Question

The Least Common Multiple (LCM) of 0.12, 9.60, 0.60 is:
(a) 9.60
(b) 0.12
(c) 0.6
(d) None of these

Answer 1

Hint: First of all write all the numbers in the rational form by eliminating the decimal. Then separately take the prime factorization of numerator and the denominator and then in the final answer write the L.C.M of the numerator and the L.C.M of the denominator. This is how we are going to find the L.C.M of the given numbers.

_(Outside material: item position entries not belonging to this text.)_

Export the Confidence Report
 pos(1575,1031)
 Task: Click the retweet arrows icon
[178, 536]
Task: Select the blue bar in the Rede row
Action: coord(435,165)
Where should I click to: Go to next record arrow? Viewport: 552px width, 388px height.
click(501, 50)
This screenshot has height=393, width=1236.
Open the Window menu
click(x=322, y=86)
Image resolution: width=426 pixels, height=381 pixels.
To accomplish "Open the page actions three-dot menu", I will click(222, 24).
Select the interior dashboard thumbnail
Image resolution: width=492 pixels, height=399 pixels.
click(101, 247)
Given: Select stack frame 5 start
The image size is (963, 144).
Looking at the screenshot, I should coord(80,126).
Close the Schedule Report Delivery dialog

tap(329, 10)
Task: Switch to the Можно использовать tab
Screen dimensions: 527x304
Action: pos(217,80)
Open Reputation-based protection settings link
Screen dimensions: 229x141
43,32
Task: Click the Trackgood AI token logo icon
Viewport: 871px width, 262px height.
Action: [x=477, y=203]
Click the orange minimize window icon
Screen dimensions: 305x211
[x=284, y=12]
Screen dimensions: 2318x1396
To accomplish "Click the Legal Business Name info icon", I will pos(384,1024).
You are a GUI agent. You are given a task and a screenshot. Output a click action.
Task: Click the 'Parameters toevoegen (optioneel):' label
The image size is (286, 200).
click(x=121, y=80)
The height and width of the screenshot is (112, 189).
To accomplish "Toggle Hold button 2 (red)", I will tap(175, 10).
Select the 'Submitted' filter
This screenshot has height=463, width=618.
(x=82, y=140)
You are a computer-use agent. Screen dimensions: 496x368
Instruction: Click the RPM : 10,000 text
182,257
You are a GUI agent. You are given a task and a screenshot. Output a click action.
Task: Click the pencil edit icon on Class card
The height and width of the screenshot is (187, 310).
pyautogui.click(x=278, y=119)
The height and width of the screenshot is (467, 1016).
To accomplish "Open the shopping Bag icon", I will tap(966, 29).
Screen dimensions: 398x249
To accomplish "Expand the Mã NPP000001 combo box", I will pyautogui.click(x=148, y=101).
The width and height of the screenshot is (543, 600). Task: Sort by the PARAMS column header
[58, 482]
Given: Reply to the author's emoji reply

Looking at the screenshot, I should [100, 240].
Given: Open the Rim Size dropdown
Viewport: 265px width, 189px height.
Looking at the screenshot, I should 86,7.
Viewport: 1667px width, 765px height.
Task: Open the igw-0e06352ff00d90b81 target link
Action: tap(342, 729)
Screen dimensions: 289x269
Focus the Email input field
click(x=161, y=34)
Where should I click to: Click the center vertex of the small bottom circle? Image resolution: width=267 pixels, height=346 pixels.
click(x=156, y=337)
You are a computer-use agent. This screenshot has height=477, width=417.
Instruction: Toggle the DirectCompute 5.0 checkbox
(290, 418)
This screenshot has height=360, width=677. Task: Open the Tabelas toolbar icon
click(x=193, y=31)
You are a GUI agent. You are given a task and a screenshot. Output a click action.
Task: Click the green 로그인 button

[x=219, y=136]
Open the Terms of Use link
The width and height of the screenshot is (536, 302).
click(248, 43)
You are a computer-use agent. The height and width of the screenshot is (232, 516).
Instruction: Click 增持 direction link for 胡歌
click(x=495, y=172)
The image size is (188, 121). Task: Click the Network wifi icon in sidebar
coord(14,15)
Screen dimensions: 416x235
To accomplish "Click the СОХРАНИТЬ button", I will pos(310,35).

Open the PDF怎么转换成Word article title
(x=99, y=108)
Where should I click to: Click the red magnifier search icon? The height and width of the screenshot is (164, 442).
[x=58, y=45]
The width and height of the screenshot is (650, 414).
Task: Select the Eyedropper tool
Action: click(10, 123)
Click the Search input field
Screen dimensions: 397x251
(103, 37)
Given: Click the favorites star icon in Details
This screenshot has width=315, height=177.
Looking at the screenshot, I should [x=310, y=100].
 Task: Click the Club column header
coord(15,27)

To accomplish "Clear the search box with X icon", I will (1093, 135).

Complete step by step solution:
The three numbers given in the above problem of which we have to find the L.C.M is as follows:
0.12, 9.60, 0.60
Now, converting the above decimals into the fraction form and that can be done when decimal is removed from each of the three expressions then we will divide each of the three numbers by 100 and the above numbers will look as follows:
$\dfrac{12}{100},\dfrac{960}{100},\dfrac{60}{100}$
Taking the prime factorization of all the three numerators of the above expression we get,
$\begin{align}
  & 12=2\times 2\times 3 \\
 & 960=2\times 2\times 2\times 2\times 2\times 2\times 3\times 5 \\
 & 60=2\times 2\times 3\times 5 \\
\end{align}$
Now, we are going to find the L.C.M of the above three numbers. For that, first of all, we will find the common factors in the above three numbers which are 12 then we will multiply the remaining factors which are not common in all the three numbers. The remaining factors in 960 are 80 and the remaining factors in 60 are 5. But the catch is that the 5 factor has come in 960 and 60 also so if we take the factor 5 separately then we will double count the factor 5 so dropping the factor 5 from 60. Now, multiplying 12 by 80 we get,
$\begin{align}
  & 12\times 80 \\
 & =960 \\
\end{align}$
From the above, we have found the L.C.M of the numerator as 960. Now, we are going to find the L.C.M of the denominator.
All the denominators of the three numbers are the same and are 100 so the L.C.M of the denominator is 100.
Now, writing the L.C.M of the numerator and the denominator we get,
$\begin{align}
  & \dfrac{960}{100} \\
 & =9.60 \\
\end{align}$
Hence, we got the L.C.M of the three numbers as 9.60

So, the correct answer is “Option A”.

Note: To get the correct L.C.M of the three given numbers make sure you have correctly written the prime factorization of the numerators. Also, correctly write the L.C.M of the numerator by not double counting the remaining factors from 60.